Arbeitsauftrag a
Erkläre anhand des Textauszugs über die Gratbesteigung, weshalb die beiden Bergsteiger ganz gut durch den Kamin passten.

Textauszug
--------------------------------

Danach war die Orientierung kein Problem mehr. Der Grat selbst wies einem dem Weg und falls man direkt von diesem abzweigen musste, waren sogar Pfeile auf den Fels gezeichnet - was für ein Luxus! 😊
Das entspannte Gelände am Anfang. 
Der weitere Gratverlauf zeichnet sich ab. Etwas später sollten wir bei diesem markanten Felsen links von der Bildmitte stehen. 
Pfeilmarkierungen am Grat.
Die erste Schlüsselstelle war ein Kamin (UIAA 2+), in dem man etwa fünf Meter abklettern musste. Der obere Part war kein Problem, doch nach unten wurde der Fels immer brüchiger. Am Ende des Kamins stand man vor der Wahl an brüchigem Fels zu traversieren oder mit spannenden Verrenkungen auf den viel zu tief liegenden Boden (man hatte mindestens einen Meter Nichts ab dem letzten Absatz und zur einen Seite fiel der Hang steil ab) zu kommen. Ich hatte mich für Variante eins entschieden und DF wählte Variante Nummer zwei. 😅
Im Internet hatte ich mehrfach gelesen, dass andere Bergsteiger ihre Rucksäcke an dieser Stelle abgeseilt hatten und ich konnte es im Nachhinein gut verstehen. Wir hatten glücklicherweise nur unsere kleinen, schmalen Kletterrucksäcke dabei, so dass wir ganz gut durch den Kamin passten. 😄
Der Blick hinab vom Einstieg.
DF am Einstieg vor dem schmalen Kamin.
Übersichtsaufnahme der ersten Schlüsselstelle.
Direkt nach dieser Knobelei gab es ein kleines Felsenfenster. 😊 Zum Fotografieren lag es leider in einem ungünstigen Winkel, aber DF hat es im Video festhalten können. 😉 

Der Grat führte uns fast unmittelbar weiter zur zweiten Schlüsselstelle, nur dass diese Rinne (UIAA 3-) nun nach oben führte. Zuerst ging es noch über II-er-Gelände nach oben, bis man direkt am Einstieg stand. 
In dieser Rinne sollte es gleich nach oben gehen (ganz grob eingezeichnet). Der linke Pfeil markiert den "Daumen hoch" und der rechte Pfeil das Gipfelkreuz.

--------------------------------

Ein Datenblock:
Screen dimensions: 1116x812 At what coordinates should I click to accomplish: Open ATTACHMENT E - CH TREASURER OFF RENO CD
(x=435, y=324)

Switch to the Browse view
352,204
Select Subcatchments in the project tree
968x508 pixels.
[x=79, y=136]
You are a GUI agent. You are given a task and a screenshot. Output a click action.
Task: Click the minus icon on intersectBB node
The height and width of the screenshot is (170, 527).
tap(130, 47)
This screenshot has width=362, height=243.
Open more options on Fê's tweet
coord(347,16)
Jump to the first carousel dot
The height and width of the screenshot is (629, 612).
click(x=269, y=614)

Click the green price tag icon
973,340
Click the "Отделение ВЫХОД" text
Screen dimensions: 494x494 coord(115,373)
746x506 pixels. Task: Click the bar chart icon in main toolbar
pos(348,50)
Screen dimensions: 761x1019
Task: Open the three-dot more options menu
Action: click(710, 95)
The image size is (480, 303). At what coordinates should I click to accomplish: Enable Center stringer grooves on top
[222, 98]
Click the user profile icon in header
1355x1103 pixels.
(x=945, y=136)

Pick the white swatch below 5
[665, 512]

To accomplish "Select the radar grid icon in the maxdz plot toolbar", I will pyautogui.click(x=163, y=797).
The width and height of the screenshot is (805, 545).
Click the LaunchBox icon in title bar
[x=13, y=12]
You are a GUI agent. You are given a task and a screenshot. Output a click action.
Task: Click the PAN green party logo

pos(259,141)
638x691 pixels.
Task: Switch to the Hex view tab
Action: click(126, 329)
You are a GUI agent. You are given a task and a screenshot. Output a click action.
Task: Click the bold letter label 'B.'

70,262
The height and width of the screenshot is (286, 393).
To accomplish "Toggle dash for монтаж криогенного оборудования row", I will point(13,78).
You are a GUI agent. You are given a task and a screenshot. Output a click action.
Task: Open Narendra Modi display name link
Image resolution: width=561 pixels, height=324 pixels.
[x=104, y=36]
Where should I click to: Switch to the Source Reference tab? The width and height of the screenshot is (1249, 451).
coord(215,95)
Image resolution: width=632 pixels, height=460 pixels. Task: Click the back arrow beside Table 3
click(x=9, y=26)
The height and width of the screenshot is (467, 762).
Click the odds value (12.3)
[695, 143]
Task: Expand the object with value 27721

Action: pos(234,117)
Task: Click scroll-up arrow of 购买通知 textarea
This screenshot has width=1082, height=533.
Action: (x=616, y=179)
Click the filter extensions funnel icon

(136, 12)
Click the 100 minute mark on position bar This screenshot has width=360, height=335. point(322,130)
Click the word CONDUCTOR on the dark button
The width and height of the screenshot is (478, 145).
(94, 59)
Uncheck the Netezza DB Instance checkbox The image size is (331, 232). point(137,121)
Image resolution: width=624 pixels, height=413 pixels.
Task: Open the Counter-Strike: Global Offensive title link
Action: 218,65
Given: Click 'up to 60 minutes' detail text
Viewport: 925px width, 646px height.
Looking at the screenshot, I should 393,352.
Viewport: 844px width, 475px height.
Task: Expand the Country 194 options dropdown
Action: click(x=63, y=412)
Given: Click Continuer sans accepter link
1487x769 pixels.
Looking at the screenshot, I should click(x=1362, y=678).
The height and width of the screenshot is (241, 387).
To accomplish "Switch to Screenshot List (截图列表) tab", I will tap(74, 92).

--------------------------------

Arbeitsauftrag b
Übernimm aus der Auflistung unverändert die Zeilen, beginnend mit der Zeile mit „The height and width of the screenshot is (286, 393).“ bis einschließlich der Zeile mit „[x=104, y=36]“.

Richtige Antwort a
Sie hatten nur ihre kleinen, schmalen Kletterrucksäcke dabei und passten deshalb ganz gut durch den Kamin.

Richtige Antwort b
The height and width of the screenshot is (286, 393).
To accomplish "Toggle dash for монтаж криогенного оборудования row", I will point(13,78).
You are a GUI agent. You are given a task and a screenshot. Output a click action.
Task: Open Narendra Modi display name link
Image resolution: width=561 pixels, height=324 pixels.
[x=104, y=36]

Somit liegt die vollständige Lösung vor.